Scratch the Surface - Page 93

“Anyway”—I rolled my eyes at him—“even when I was considering violence, my brain still catalogued your beautiful eyes and gorgeous bod.”

“You did?” He sounded amazed.

“How could I not?”

His breath caught and released, and then caught again. “But see, I’m awkward around strangers. I never know what to say, and it was always torture when I’d be out at a club or at a party with friends and guys would try to talk to me. I’m the king of answering questions with a flat yes or no. I know far too much about different kinds of weather. I never think to elaborate on an anecdote, because why would anyone possibly care? And did you know that most people hate it when you do exact math in your head? Like when everyone’s laughing and someone will say, ‘It’s, like, a million dollars,’ but you bring the conversation to a screeching halt by saying, ‘No, actually it’s blah-blah,’ down to the exact change.”

I snickered, because I could imagine him doing that clear as day.

“In the beginning, back when Troy laughed with me, I was bespelled.”

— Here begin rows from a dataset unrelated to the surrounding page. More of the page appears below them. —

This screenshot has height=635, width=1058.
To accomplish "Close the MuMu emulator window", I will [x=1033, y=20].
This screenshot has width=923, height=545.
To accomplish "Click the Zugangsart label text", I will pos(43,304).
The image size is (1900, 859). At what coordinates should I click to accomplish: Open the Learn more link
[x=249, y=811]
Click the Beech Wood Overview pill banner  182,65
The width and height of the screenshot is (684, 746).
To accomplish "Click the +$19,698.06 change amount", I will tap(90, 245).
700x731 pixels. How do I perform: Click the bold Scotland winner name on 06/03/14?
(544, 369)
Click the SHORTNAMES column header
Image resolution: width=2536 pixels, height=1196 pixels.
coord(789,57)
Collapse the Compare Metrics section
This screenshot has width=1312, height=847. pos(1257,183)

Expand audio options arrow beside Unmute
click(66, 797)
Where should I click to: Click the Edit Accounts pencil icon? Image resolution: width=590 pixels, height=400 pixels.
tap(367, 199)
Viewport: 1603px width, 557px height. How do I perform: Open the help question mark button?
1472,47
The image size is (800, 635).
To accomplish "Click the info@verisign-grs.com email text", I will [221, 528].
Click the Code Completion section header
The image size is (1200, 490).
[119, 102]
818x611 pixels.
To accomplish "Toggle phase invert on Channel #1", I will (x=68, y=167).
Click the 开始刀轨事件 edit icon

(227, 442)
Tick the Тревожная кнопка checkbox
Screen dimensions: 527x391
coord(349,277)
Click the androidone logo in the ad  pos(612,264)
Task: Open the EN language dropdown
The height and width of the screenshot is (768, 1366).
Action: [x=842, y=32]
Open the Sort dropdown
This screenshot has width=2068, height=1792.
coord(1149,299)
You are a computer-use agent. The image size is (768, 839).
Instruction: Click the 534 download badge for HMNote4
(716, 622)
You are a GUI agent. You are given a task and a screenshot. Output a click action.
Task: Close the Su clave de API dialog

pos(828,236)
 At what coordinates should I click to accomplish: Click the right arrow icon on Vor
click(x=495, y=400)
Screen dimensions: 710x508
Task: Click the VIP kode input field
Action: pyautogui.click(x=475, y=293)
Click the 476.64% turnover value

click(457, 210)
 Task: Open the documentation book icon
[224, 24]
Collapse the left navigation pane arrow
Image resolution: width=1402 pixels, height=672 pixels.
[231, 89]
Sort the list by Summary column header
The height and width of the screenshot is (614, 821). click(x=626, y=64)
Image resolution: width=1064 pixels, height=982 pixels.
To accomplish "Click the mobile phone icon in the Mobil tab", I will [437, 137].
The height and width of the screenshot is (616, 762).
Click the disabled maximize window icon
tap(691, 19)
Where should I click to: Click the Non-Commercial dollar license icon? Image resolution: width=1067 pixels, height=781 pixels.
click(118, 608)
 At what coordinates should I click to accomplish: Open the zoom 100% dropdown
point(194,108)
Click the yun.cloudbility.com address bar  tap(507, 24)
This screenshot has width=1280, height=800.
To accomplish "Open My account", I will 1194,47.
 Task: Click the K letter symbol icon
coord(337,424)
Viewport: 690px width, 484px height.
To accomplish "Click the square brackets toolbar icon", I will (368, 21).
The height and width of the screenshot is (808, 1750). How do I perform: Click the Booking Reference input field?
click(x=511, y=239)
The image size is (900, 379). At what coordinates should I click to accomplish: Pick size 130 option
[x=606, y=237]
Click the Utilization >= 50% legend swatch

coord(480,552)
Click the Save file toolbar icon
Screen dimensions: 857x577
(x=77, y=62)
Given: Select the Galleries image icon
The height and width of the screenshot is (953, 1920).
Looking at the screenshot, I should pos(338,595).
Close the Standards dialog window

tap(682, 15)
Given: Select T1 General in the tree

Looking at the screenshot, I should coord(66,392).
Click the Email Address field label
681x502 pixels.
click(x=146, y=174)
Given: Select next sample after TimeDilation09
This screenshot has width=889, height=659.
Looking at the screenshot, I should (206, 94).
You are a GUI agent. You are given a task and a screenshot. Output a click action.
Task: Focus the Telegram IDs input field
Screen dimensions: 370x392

His comment, the inflection, told me that somewhere along the way, Troy had started laughing at him, and the desire flared in me to give the man a good ass-kicking.

“I thought he was Prince Charming and that he got me and how my mind worked, but I should have known better. He was always selfish in bed, never laughed at himself, and he never brought me dessert.”

“No?”

“Not once.”

“But you needed pie. How else were you supposed to know I was serious?”

He nodded, and when I looked closely, I realized he was brushing away tears.

Our exit off the freeway came at the perfect time, and after I made the turn and went through an intersection, I pulled over, hit the hazards, unclipped my belt, and was out of my seat and around to his side of the car in seconds.

When I opened his door, he asked, “What are you doing? We’re almost home, and it’s cold out––”

“Hey, it’s okay, baby. I know how uncomfortable you are talking about yourself, but this is me, right? You know I want to know everything about you, so tell me what’s got you upset.”

He sucked in a breath. “I just…God, I made such a doormat of myself with Troy, and I can’t stand the idea that you might think less of me for being with someone like him, and not only that, but I was planning to stay with him if it hadn’t been for him humiliating me so publicly.”

“Yeah, no,” I assured him with a scoff. “There’s nothing you could tell me about yourself that’d make me think less of you.”

It was really something to see how big his deep, dark indigo eyes got whenever something I said surprised or delighted him. Both reactions resulted in the same response, and I loved it.

“There isn’t?”

“No.” I didn’t need to elaborate. The word was a full sentence.

“Could you perhaps go into further detail?”

I grinned. “Yes.”

“Stop it, now, this is serious,” he warned. “I want to know everything you think about me.”

“But you know already what I think about you.”

“What do I know?”

“That it takes time for you to warm up to and trust people, especially when your heart is involved.”

He nodded. “It does.”

With Troy, that faith had been misplaced, and Cameron had paid a price for it, in self-doubt and self-recrimination.

“But it’s been different with me,” I professed, grinning at him. “With me, you dived right in.”

“Yes, I did.”

“So did I. I’m not in the habit of inviting people into my life, but you, honest to God, it was like the sun came out.”

His eyes fluttered closed, and he lifted his face, as though into a soft wind, and took a breath before he smiled.

“I need you to know that I see you. You loving Troy––”

“That wasn’t love,” he corrected adamantly, eyes open, staring at me.

“You thought he was special enough to marry.”

His breath caught. “But it never felt like this. It never felt the way it does with you.”

“Well, that’s good.” I took his face in my hands. “But I don’t care who you loved before me, who you were going to marry before me. It doesn’t matter, and it definitely doesn’t make me think more or less of you, because none of it has anything to do with you and me.”

“No, it doesn’t,” he agreed.

“So let’s be done with ancient history and focus on our present and our future.” After a moment, I got a nod.

“I thought you were going to say we should focus on the here and now, and not put ‘future’ in there.”

I scoffed. “Please, I know better’n that. You not worry about the future? Is that even possible? Why would I purposely stress you out by skipping something like that?”